(Exercise materials)

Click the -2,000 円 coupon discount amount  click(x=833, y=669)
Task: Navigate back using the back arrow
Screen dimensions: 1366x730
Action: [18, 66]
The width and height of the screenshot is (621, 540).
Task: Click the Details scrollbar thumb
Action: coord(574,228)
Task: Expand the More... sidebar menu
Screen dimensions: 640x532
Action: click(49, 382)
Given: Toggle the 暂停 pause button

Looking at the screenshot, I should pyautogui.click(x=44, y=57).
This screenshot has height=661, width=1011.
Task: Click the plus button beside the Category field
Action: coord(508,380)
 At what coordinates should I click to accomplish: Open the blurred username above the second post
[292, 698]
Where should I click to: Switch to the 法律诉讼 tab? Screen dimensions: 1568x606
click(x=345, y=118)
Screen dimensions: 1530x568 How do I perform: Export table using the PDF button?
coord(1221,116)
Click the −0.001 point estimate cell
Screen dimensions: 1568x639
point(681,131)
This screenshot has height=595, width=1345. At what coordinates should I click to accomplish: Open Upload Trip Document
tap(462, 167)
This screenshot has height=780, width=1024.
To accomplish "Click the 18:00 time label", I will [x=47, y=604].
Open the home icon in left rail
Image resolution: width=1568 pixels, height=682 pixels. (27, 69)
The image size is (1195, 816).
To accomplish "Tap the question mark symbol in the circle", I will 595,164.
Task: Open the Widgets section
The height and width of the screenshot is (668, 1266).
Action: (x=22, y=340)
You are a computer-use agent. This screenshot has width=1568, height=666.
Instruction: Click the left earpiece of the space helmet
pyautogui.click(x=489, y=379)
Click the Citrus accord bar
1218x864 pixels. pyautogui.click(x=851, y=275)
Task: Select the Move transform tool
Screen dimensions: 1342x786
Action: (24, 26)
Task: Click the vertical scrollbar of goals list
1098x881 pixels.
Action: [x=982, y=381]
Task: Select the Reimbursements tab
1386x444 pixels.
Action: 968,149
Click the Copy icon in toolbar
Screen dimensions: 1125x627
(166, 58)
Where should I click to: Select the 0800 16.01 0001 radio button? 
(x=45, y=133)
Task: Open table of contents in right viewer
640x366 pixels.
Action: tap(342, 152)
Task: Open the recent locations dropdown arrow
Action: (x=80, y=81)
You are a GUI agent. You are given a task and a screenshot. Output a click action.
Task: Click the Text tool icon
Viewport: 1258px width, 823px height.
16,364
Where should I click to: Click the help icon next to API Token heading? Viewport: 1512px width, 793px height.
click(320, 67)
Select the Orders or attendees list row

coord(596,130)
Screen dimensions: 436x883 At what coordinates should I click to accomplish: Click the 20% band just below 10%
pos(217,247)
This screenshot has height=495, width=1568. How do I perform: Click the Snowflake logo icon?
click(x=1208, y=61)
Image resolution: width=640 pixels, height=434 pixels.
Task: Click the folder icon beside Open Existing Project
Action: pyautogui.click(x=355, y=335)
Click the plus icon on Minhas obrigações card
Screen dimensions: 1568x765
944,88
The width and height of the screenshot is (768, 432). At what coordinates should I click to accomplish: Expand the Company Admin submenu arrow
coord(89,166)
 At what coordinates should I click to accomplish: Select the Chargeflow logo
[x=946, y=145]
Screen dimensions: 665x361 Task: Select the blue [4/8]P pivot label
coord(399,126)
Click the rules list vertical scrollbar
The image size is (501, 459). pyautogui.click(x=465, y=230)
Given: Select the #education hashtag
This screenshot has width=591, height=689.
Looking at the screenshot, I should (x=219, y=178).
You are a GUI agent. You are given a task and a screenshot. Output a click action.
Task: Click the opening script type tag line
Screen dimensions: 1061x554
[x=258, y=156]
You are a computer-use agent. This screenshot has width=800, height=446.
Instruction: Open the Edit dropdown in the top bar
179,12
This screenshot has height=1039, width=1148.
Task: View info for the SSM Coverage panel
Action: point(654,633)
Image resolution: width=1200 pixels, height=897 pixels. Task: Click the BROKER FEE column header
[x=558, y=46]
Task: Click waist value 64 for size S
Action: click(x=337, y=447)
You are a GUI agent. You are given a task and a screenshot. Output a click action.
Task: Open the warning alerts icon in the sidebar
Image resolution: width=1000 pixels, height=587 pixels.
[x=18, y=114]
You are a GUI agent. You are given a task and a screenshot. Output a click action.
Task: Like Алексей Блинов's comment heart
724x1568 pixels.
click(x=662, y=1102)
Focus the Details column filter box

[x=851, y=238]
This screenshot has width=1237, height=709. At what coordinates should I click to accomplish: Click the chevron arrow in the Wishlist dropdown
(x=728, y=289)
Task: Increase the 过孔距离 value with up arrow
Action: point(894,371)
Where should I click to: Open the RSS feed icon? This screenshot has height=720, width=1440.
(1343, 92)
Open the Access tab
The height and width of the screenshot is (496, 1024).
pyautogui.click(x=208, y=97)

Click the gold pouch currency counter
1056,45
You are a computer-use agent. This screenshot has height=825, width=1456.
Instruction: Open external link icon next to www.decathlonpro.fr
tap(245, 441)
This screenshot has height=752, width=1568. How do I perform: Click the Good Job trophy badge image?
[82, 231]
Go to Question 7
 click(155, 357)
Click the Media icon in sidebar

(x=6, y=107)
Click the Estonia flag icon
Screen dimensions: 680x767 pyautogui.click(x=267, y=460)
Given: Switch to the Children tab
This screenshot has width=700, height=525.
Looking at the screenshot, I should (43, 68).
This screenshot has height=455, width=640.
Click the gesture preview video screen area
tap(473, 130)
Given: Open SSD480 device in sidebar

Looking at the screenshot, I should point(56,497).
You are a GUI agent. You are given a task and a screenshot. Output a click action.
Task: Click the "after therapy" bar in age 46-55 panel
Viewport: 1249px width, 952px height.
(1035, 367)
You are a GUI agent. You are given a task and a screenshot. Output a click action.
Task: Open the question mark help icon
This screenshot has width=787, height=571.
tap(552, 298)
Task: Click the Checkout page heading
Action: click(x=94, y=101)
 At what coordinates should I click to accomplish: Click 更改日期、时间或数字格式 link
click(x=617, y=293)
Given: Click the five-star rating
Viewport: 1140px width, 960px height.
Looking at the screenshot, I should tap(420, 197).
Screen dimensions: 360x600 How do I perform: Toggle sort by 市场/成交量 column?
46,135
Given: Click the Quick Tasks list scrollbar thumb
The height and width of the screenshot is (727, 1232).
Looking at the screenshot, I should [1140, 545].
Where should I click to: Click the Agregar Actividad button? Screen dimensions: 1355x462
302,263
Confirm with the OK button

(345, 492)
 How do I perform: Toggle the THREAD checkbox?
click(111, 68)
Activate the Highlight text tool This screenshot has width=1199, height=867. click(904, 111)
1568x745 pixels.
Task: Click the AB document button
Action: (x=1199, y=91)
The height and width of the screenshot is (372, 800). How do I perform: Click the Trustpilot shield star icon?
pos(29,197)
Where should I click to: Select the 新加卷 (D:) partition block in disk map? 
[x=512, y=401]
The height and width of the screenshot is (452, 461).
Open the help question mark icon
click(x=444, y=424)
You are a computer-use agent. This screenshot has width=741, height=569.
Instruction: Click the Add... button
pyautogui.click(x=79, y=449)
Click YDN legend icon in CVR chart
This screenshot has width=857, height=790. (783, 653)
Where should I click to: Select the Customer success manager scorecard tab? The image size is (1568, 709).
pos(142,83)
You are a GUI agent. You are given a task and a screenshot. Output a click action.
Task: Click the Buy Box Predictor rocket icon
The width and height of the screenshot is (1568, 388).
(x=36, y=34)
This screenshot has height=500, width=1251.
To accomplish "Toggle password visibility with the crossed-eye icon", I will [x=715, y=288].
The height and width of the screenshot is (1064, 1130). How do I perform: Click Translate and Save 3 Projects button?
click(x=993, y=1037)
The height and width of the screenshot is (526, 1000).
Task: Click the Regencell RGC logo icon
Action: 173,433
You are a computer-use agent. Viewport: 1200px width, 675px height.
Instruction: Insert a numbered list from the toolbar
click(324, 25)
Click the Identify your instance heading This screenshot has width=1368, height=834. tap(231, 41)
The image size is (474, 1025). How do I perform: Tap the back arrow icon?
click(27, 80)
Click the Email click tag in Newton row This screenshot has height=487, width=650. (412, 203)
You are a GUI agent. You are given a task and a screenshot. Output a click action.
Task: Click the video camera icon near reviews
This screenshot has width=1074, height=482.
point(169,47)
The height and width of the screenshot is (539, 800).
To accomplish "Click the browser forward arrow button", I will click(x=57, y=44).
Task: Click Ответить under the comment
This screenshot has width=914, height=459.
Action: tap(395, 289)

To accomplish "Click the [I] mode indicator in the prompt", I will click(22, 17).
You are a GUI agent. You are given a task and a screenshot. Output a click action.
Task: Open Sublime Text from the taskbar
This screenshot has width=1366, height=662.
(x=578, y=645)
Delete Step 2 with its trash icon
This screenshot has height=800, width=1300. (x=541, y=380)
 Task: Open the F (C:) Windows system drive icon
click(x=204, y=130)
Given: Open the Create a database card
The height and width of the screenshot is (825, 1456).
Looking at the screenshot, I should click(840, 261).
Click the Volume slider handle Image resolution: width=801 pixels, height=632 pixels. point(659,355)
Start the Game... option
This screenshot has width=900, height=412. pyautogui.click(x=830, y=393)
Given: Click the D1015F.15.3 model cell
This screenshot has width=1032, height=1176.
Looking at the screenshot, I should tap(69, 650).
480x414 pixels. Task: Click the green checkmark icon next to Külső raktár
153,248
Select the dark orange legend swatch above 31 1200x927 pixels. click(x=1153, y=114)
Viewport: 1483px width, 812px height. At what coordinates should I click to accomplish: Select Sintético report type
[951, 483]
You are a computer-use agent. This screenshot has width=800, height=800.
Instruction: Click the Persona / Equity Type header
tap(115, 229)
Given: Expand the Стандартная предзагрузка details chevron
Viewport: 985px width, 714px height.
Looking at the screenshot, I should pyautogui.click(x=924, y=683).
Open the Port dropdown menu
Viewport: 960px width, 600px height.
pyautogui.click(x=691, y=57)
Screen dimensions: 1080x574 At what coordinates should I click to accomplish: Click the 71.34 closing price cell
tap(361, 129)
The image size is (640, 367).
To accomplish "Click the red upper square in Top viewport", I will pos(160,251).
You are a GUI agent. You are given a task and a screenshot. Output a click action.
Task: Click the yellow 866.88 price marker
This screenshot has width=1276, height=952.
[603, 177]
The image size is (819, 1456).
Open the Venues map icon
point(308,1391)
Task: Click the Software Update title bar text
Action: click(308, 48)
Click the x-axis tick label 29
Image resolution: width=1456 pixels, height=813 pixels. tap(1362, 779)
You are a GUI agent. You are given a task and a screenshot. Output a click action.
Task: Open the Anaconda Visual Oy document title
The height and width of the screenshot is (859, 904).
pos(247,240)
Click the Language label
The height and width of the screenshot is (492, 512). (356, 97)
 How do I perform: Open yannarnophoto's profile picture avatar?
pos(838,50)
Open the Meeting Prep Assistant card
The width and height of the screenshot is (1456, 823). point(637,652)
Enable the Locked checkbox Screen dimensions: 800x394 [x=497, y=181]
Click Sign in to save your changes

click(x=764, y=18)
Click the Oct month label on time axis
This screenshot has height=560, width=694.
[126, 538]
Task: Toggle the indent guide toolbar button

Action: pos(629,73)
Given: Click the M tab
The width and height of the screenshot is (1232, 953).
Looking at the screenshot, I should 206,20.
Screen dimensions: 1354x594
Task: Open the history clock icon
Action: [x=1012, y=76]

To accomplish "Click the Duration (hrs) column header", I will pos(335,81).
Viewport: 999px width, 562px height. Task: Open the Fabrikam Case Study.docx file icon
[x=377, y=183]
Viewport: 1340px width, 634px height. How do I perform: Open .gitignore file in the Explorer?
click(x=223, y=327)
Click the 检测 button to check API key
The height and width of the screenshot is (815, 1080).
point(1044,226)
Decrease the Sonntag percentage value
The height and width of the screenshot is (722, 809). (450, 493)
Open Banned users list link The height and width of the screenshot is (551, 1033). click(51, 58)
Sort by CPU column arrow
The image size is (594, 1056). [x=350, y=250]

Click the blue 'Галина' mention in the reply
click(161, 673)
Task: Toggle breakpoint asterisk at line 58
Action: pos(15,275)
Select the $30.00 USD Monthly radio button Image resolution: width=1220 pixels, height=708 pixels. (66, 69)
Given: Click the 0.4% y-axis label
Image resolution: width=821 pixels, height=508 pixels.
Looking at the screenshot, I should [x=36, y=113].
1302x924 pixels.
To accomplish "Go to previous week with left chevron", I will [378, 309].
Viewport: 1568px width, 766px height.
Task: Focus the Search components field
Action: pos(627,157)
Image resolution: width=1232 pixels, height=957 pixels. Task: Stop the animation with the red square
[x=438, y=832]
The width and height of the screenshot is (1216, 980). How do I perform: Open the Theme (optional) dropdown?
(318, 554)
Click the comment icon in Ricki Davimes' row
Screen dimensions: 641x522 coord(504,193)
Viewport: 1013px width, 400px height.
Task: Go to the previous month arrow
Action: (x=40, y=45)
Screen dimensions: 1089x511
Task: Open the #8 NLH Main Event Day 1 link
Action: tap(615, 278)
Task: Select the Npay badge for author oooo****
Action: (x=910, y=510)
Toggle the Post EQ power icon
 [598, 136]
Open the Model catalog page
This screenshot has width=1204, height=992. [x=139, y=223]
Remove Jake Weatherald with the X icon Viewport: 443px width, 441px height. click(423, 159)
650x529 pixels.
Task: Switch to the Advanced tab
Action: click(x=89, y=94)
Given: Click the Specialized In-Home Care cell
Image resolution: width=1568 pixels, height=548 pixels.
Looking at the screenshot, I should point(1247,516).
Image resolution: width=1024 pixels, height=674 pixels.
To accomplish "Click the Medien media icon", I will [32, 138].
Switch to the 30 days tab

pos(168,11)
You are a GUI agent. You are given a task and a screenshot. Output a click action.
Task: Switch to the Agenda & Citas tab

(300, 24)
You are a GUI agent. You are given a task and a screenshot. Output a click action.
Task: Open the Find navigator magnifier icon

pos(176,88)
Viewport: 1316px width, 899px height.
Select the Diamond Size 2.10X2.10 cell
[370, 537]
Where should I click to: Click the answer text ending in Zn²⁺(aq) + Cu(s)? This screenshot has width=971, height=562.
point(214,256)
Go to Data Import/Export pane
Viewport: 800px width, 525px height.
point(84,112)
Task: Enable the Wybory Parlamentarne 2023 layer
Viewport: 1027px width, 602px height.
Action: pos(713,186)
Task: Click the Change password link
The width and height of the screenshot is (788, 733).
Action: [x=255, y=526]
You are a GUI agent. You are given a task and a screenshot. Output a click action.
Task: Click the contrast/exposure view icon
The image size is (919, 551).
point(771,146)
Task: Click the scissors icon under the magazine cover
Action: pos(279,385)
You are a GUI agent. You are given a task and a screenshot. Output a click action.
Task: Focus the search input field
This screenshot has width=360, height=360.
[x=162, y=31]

(End Exercise materials)

If a line in the entries holds the string "time", it belongs in the tally; state the tally alone.

• **Expected answer**: 2